This week a number of journalists have written on the fiscal challenges of the BU Antiracist Center. After having received millions of dollars in support the center has laid off a number of its staff members and is now undergoing investigation. I’d turn those interested to Adolph Reed’s “Why Black Lives Matter Can’t Be Co-opted” with one modification. I do think in this instance it’s worth thinking through the exact dynamics that may have caused the center to fail in the particular way it has. I got a chance to talk to Kendi four years ago about his first major work, and what struck me reading it was the deep religious ethos it contained. Here’s what I wrote:
I didn’t get a chance to talk too much about this in the hour or so we had before we opened the (packed) event up to q&a, but there’s an element to this that reads like part of a religious conversion project. One realizes that one is racist the same way one realizes one is a sinner. One struggles against racist ideas the way one struggles against sin.
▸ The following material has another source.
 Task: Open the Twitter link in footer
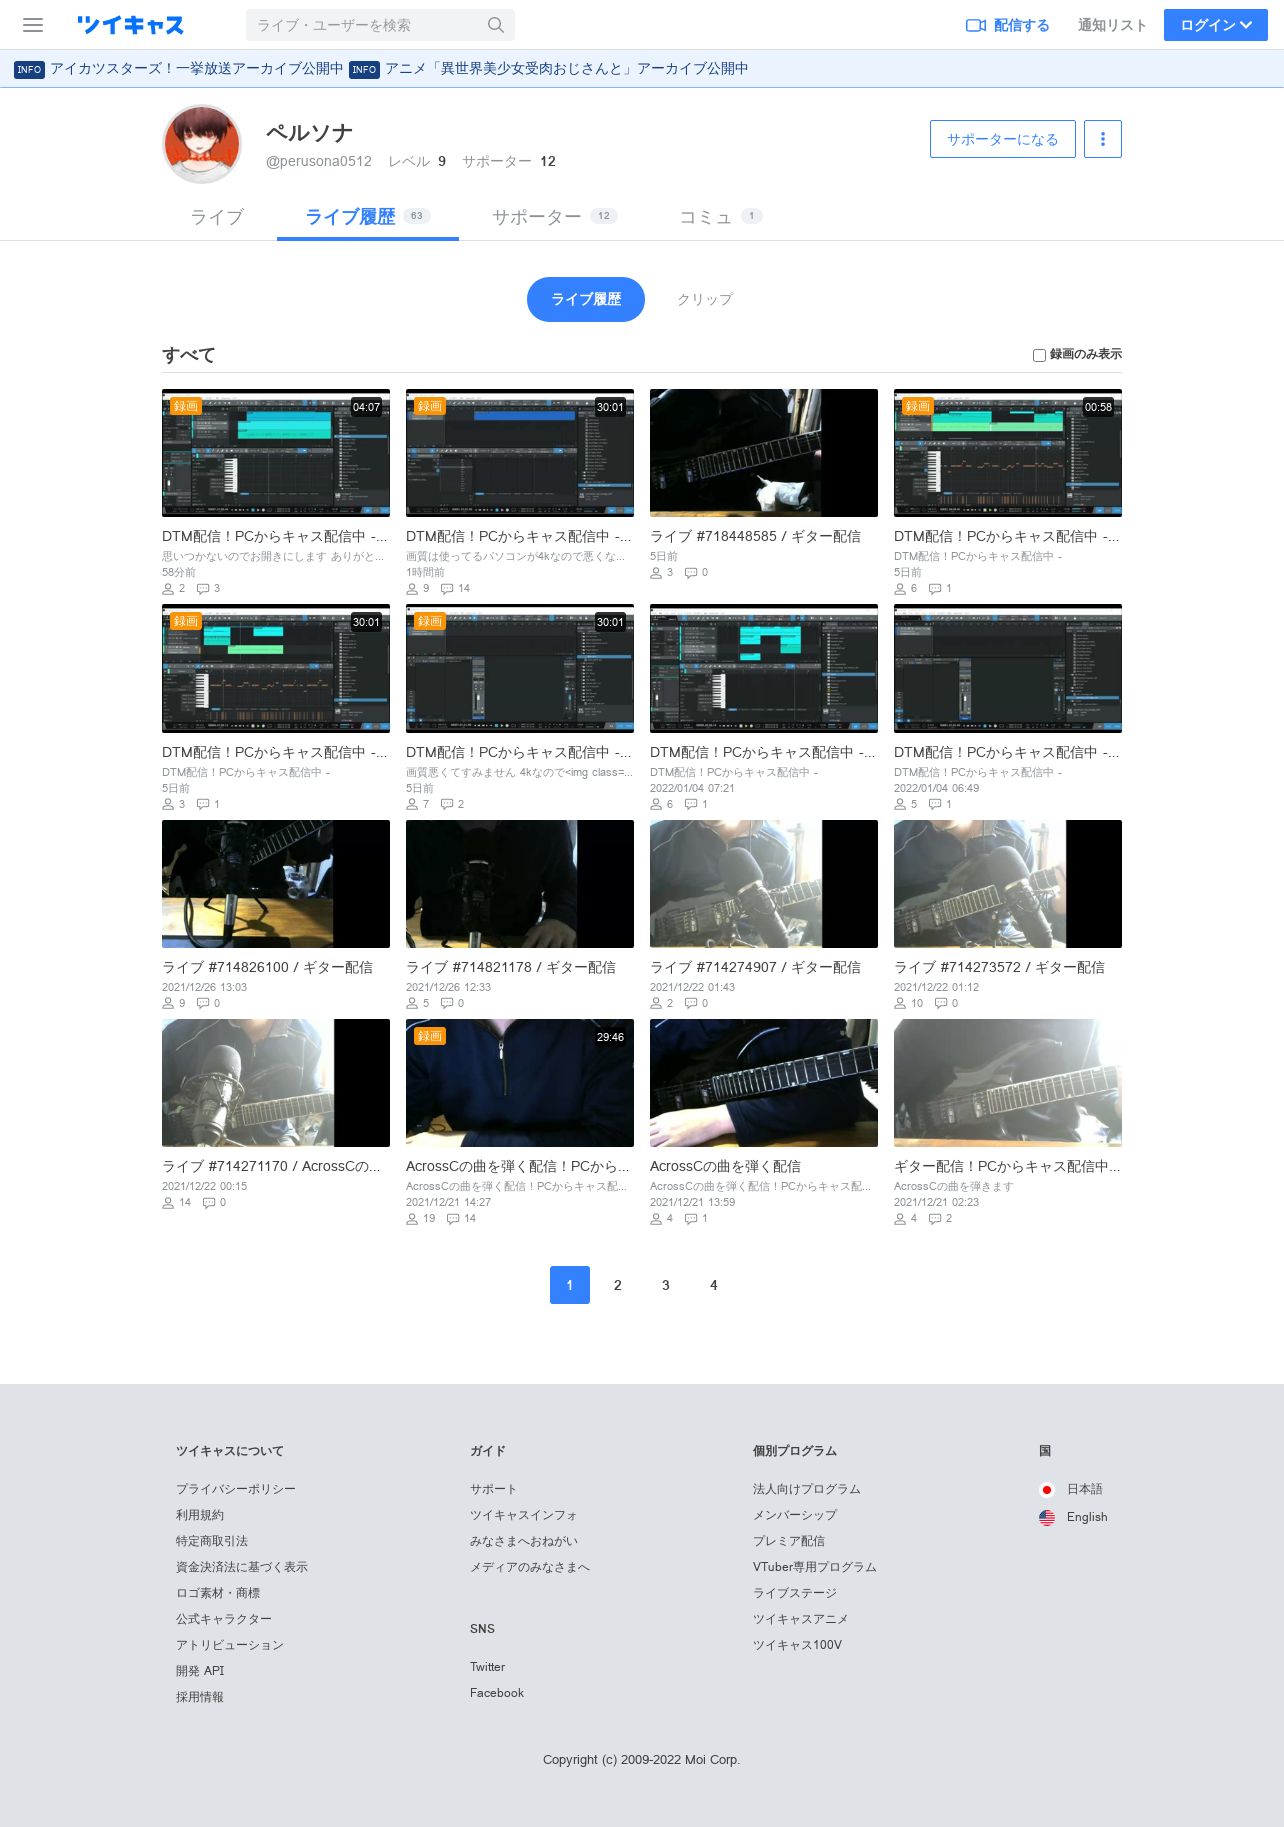488,1667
Anti-racism to him was a religion…and he was its saint. Very few “saints” are good money managers. And while the best saints believe themselves accountable to a higher power, few work to ensure the type of accountability we’d recognize as being necessary to run an organization. Martin Luther King jr. for example ended up hiring Ella Baker when he realized it’d be difficult if not impossible to manage all of the money flowing into the Montgomery Bus Boycott without help.